> _Travail à faire_
(A) Dans le texte sur la transcréation, relevez tout ce qu’il faut faire, selon l’auteur, pour pouvoir « combler les trous ».
(B) Restituez mot pour mot le passage du texte sur la transcréation qui commence aux mots « Pour ce genre ». Arrêtez-vous après « Mais pas nécessairement. ».

> _Texte_
####

Aujourd’hui, je voudrais revenir sur une autre déclinaison de la traduction, la transcréation, encore trop méconnue et souvent confondue avec la traduction simple.
La transcréation… traduire, c’est trahir ?
“Transcréation” est un mot-valise entre « trans », pour translation, « traduction » en anglais, et création. En deux mots, c'est de la traduction créative !
On dit souvent qu’en traduction, il faut traduire le sens plus que les mots (c’est là que la traduction automatique pêche : si la source est fausse, la traduction le sera aussi), et c’est le cas. Mais parfois, traduire le sens n’a pas… de sens.
La transcréation intervient quand cela ne suffit plus : parfois, le sens ne fait plus sens, le texte source n’est pas pertinent tel quel dans la langue dite cible (→ dans une traduction allemand-français, l’allemand est la langue source et le français, la langue cible).
Adapter sa traduction au public cible
Prenons le cas d’un guide touristique rédigé en allemand et faisant la part belle au cliché du “Français béret-baguette-camembert”. Si la maison d’édition se propose de traduire le guide en français pour le vendre en France… ça risque d’agacer le lectorat plutôt que de l’amuser.
Dans ce cas de figure, traduire littéralement n’est pas une bonne solution. Mais alors, quoi ? On ne fait rien, on supprime ? C’est une solution, mais on peut aussi transformer le texte. En s’armant de créativité, on peut à la place écrire quelque chose qui serait attendu ou compris par le lectorat cible. Selon le contexte, cela peut être : ajouter une référence culturelle, des explications…
L’humour est un autre exemple typique, notamment parce que les références culturelles sont spécifiques et différentes d’une langue à l’autre et même d’une région linguistique à l’autre.
Pour ce genre d’adaptations, on comprend tout l’enjeu de faire appel à une traductrice ou un traducteur professionnel, spécialisé dans le domaine du texte : il faut, pour pouvoir “combler les trous”, trouver d’autres informations, connaitre les habitudes du public cible ou du lectorat, identifier les passages à modifier, conseiller son client ou sa cliente…
Rester fidèle à un texte volage ?
On a tendance à se dire que les textes sources sont parfaits, et que tous les problèmes, toutes les erreurs, sont des problèmes et des erreurs de traduction. Mais pas nécessairement.

####

> _Matériel fourni_
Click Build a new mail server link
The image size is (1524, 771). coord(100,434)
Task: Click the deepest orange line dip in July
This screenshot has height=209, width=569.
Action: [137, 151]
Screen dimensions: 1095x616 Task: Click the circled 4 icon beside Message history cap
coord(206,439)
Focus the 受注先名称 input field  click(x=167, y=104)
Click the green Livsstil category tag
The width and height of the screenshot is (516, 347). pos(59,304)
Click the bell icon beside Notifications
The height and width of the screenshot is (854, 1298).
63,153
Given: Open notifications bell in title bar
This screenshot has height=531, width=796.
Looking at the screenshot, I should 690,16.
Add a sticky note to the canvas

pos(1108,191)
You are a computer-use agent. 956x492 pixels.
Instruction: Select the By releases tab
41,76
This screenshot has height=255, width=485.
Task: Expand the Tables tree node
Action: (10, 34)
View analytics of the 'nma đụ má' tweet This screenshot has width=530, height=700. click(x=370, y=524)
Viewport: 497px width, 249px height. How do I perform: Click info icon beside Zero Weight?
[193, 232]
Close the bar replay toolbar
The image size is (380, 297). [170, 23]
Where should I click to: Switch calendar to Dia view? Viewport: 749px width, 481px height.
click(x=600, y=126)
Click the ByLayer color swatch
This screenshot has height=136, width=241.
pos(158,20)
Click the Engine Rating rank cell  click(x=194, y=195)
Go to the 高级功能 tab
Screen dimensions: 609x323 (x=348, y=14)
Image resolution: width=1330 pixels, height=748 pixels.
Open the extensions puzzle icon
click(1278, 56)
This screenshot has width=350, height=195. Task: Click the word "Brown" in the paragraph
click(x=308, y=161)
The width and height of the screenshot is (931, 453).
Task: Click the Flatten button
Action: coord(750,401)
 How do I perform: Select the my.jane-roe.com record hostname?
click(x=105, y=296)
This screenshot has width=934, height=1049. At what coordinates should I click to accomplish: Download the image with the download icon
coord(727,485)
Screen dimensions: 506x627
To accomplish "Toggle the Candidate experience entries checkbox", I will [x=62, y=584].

####

> _Réponses attendues_
(A)
- trouver d’autres informations
- connaitre les habitudes du public cible ou du lectorat
- identifier les passages à modifier
- conseiller son client ou sa cliente

(B)
Pour ce genre d’adaptations, on comprend tout l’enjeu de faire appel à une traductrice ou un traducteur professionnel, spécialisé dans le domaine du texte : il faut, pour pouvoir “combler les trous”, trouver d’autres informations, connaitre les habitudes du public cible ou du lectorat, identifier les passages à modifier, conseiller son client ou sa cliente…
Rester fidèle à un texte volage ?
On a tendance à se dire que les textes sources sont parfaits, et que tous les problèmes, toutes les erreurs, sont des problèmes et des erreurs de traduction. Mais pas nécessairement.